# [RECORDS SUPPLIED]
--- START ---
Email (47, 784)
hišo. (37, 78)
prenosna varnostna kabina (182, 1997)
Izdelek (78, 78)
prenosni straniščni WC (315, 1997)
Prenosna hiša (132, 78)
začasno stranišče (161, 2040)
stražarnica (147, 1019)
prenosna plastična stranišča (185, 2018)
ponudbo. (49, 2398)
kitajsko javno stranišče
--- END ---
--- START ---
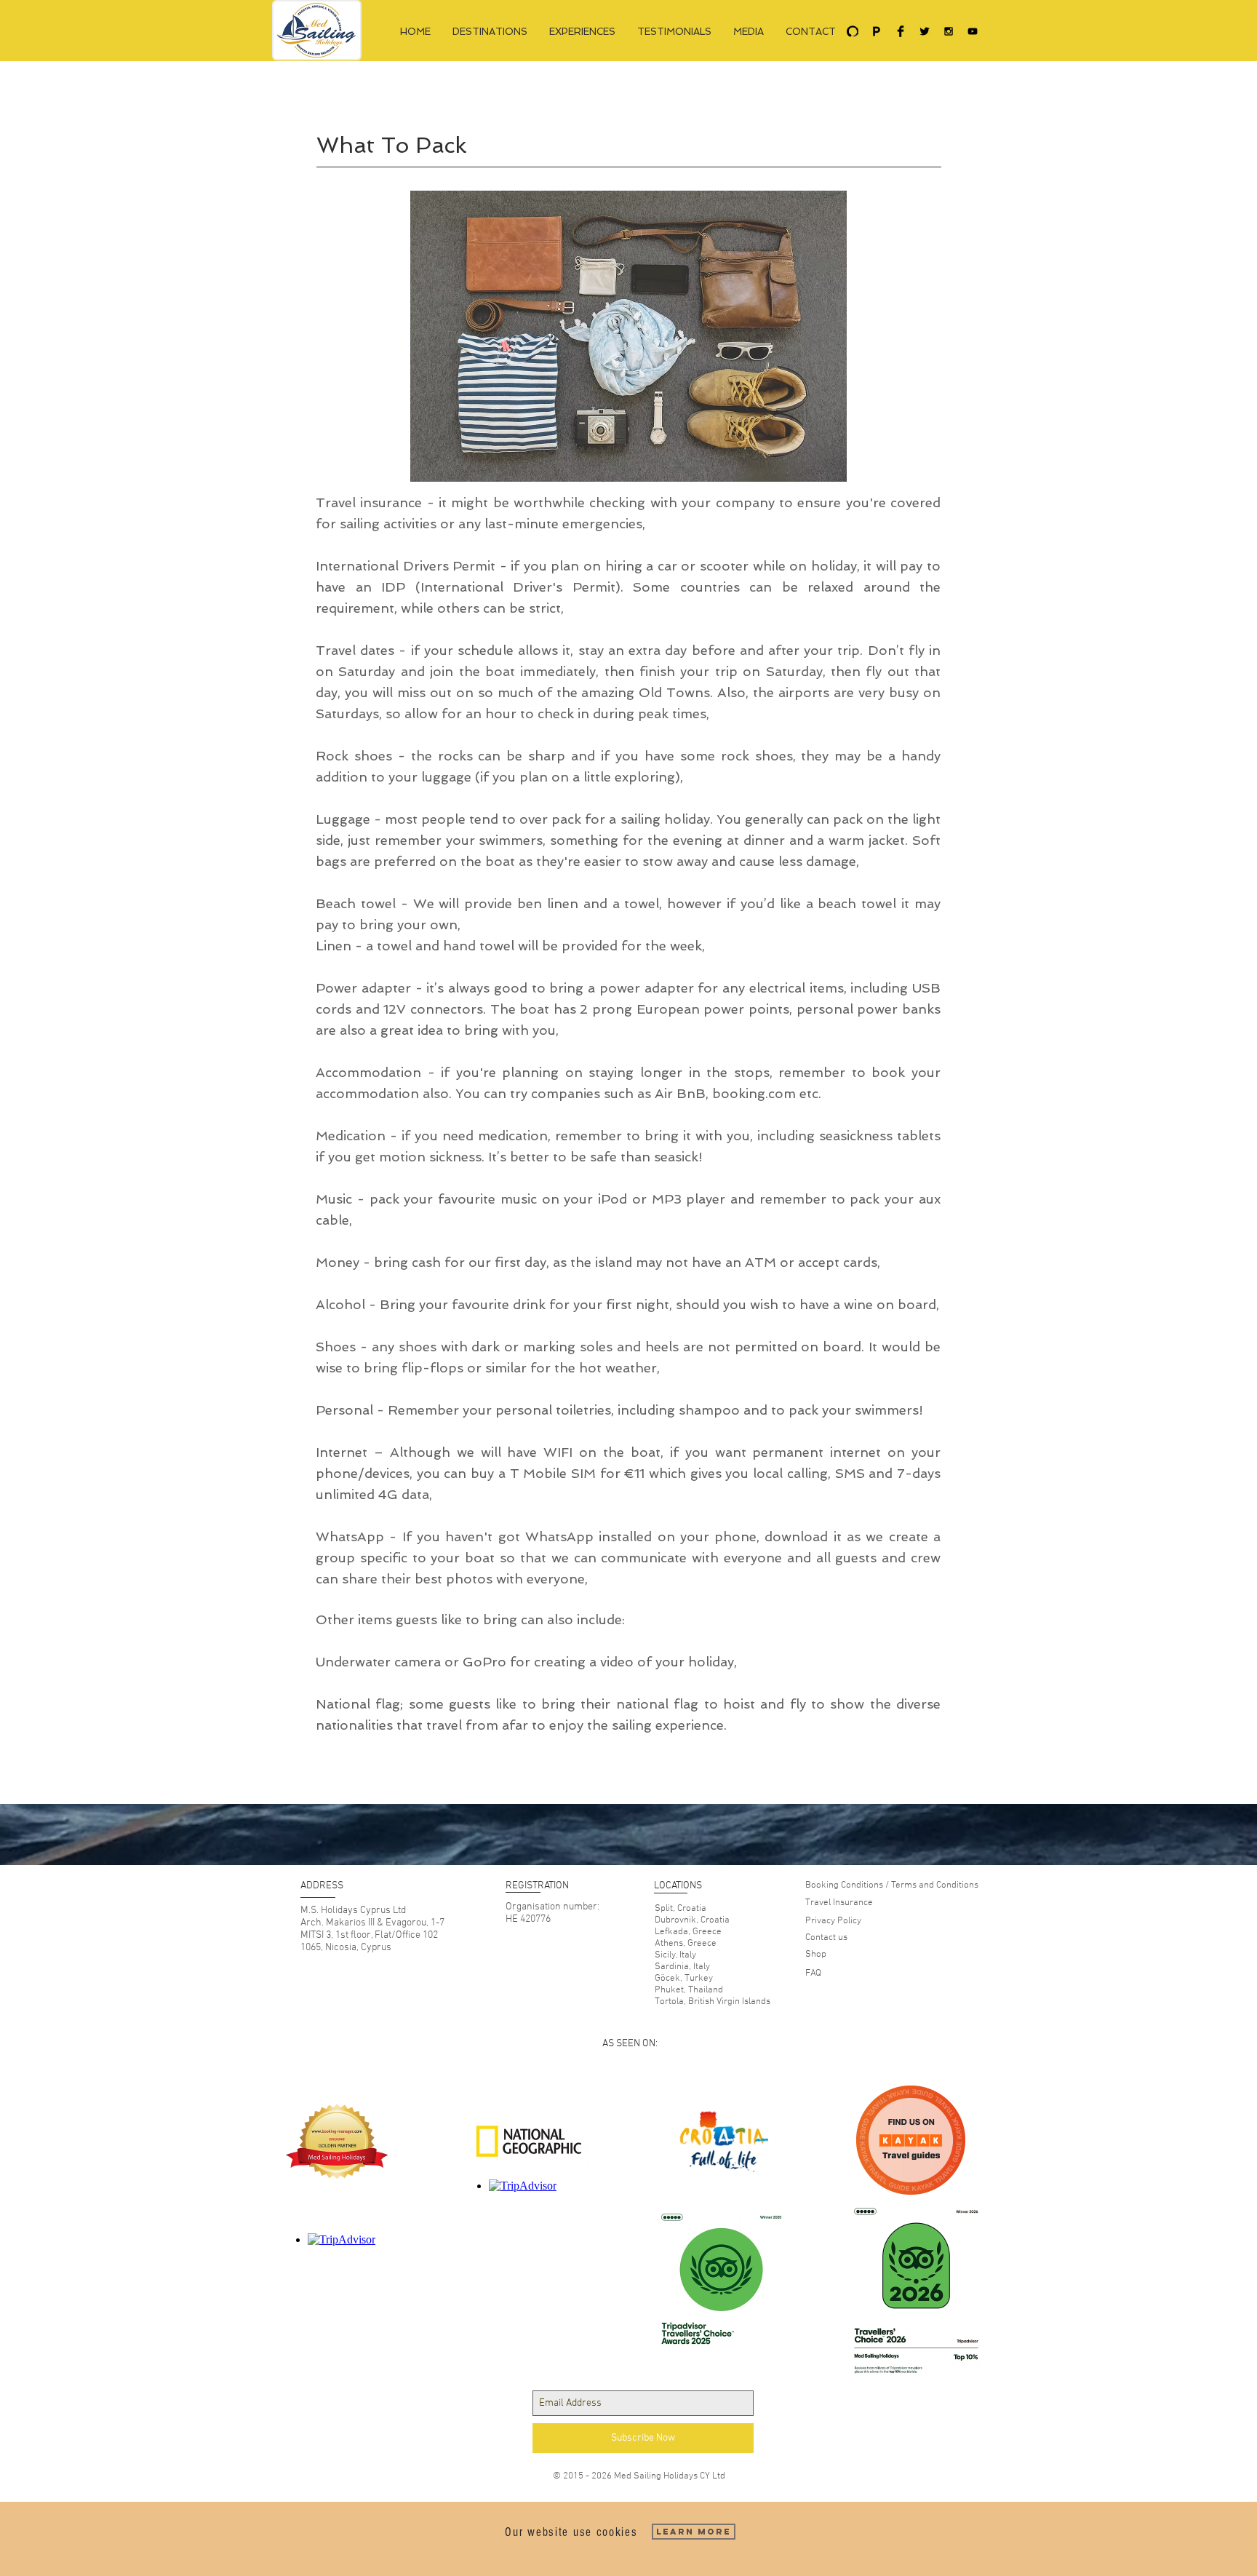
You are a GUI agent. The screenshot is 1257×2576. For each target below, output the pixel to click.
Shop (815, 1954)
--- END ---
# [ACTION ITEM]
From the entries above, give again exactly the lines running from the line with "Email (47, 784)" to the line with "kitajsko javno stranišče"; include both of those lines.

# [REPLY TO THE TASK]
Email (47, 784)
hišo. (37, 78)
prenosna varnostna kabina (182, 1997)
Izdelek (78, 78)
prenosni straniščni WC (315, 1997)
Prenosna hiša (132, 78)
začasno stranišče (161, 2040)
stražarnica (147, 1019)
prenosna plastična stranišča (185, 2018)
ponudbo. (49, 2398)
kitajsko javno stranišče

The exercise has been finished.